» **Directions for this task**: In your reply, restate all of the records below word for word.

» **Excerpts from a dataset**:
.....

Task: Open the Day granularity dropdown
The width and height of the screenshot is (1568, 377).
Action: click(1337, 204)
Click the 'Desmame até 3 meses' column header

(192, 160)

.....

» **Answer**:
Task: Open the Day granularity dropdown
The width and height of the screenshot is (1568, 377).
Action: click(1337, 204)
Click the 'Desmame até 3 meses' column header

(192, 160)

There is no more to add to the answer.